* [Entries shown]:
[BEGIN]
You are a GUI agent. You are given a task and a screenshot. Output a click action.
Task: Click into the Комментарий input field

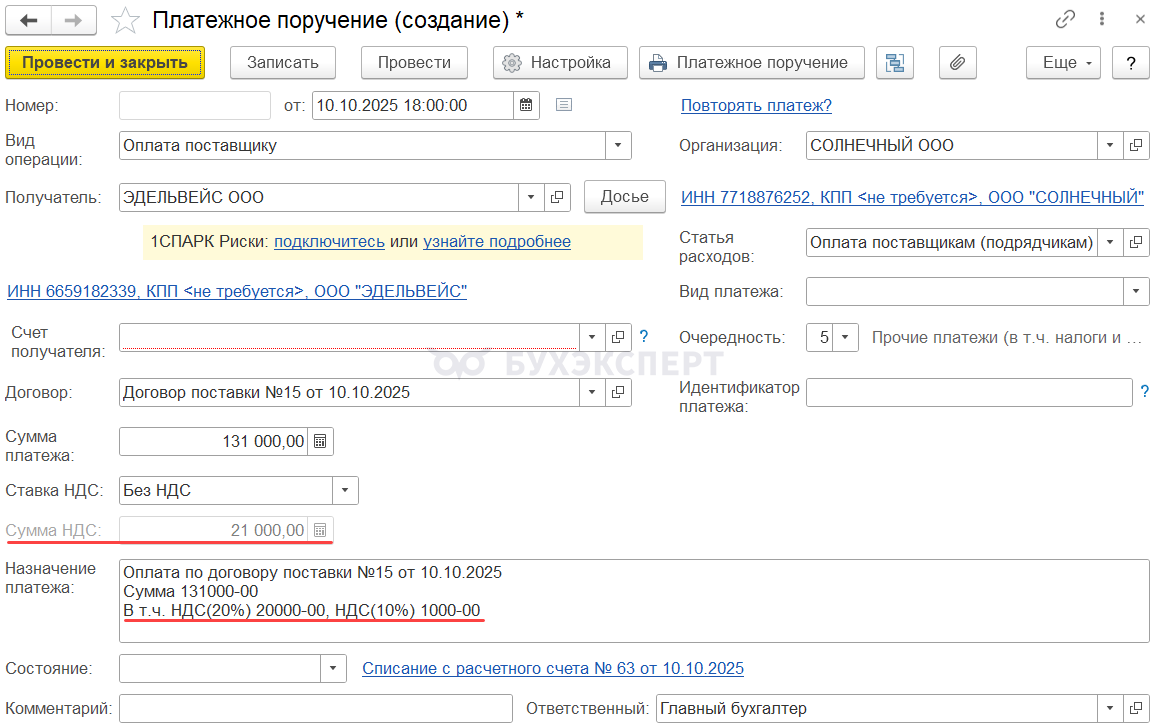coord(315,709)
[END]
[BEGIN]
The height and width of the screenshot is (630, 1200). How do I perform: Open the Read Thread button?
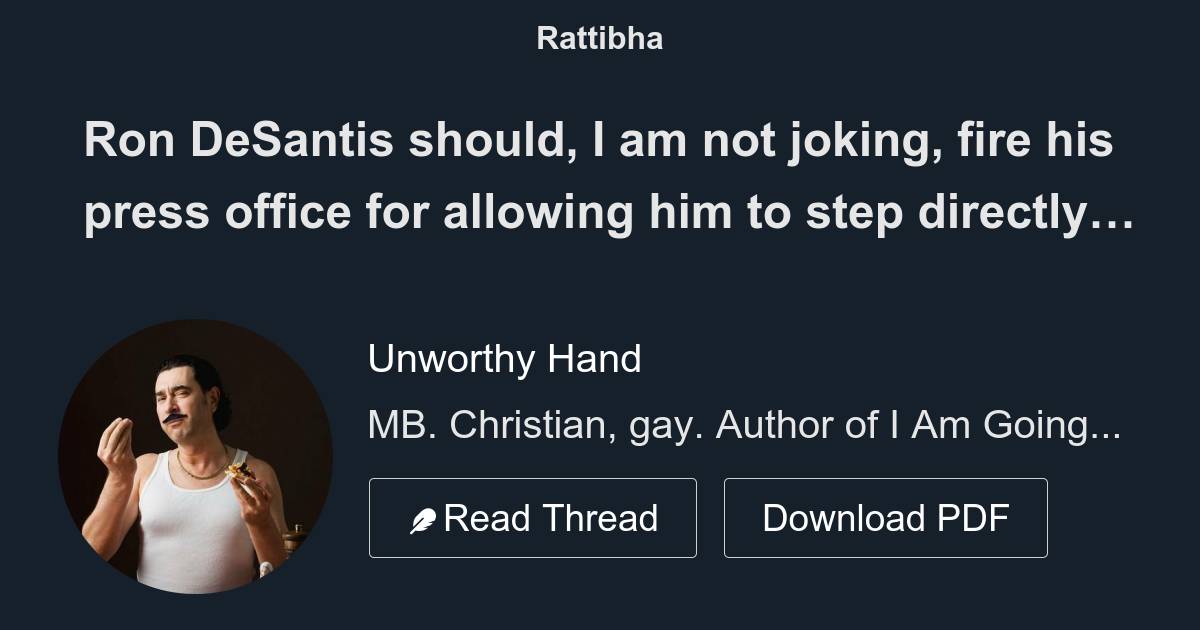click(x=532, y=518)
[END]
[BEGIN]
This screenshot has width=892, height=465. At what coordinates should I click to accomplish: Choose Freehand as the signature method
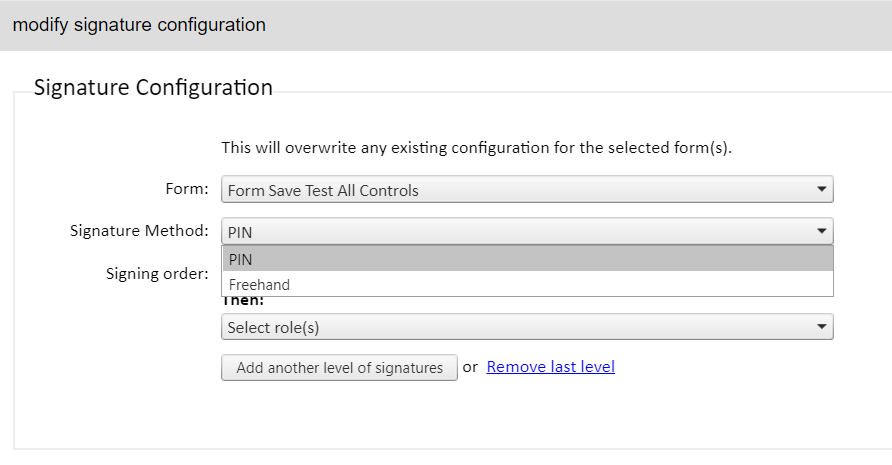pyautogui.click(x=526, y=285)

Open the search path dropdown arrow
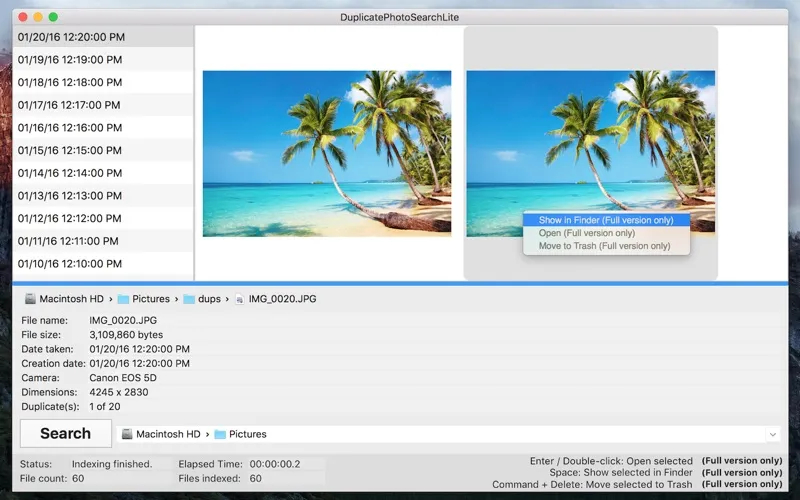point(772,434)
[END]
* [Directions]: In the listing above, starting at the line containing "You are a GUI" and ending after the line containing "coord(315,709)", substitute "text box" for "input field". Reproduce only those lines, leave all other wording unchanged, and omit the pictures.

* [Worked solution]:
You are a GUI agent. You are given a task and a screenshot. Output a click action.
Task: Click into the Комментарий text box

coord(315,709)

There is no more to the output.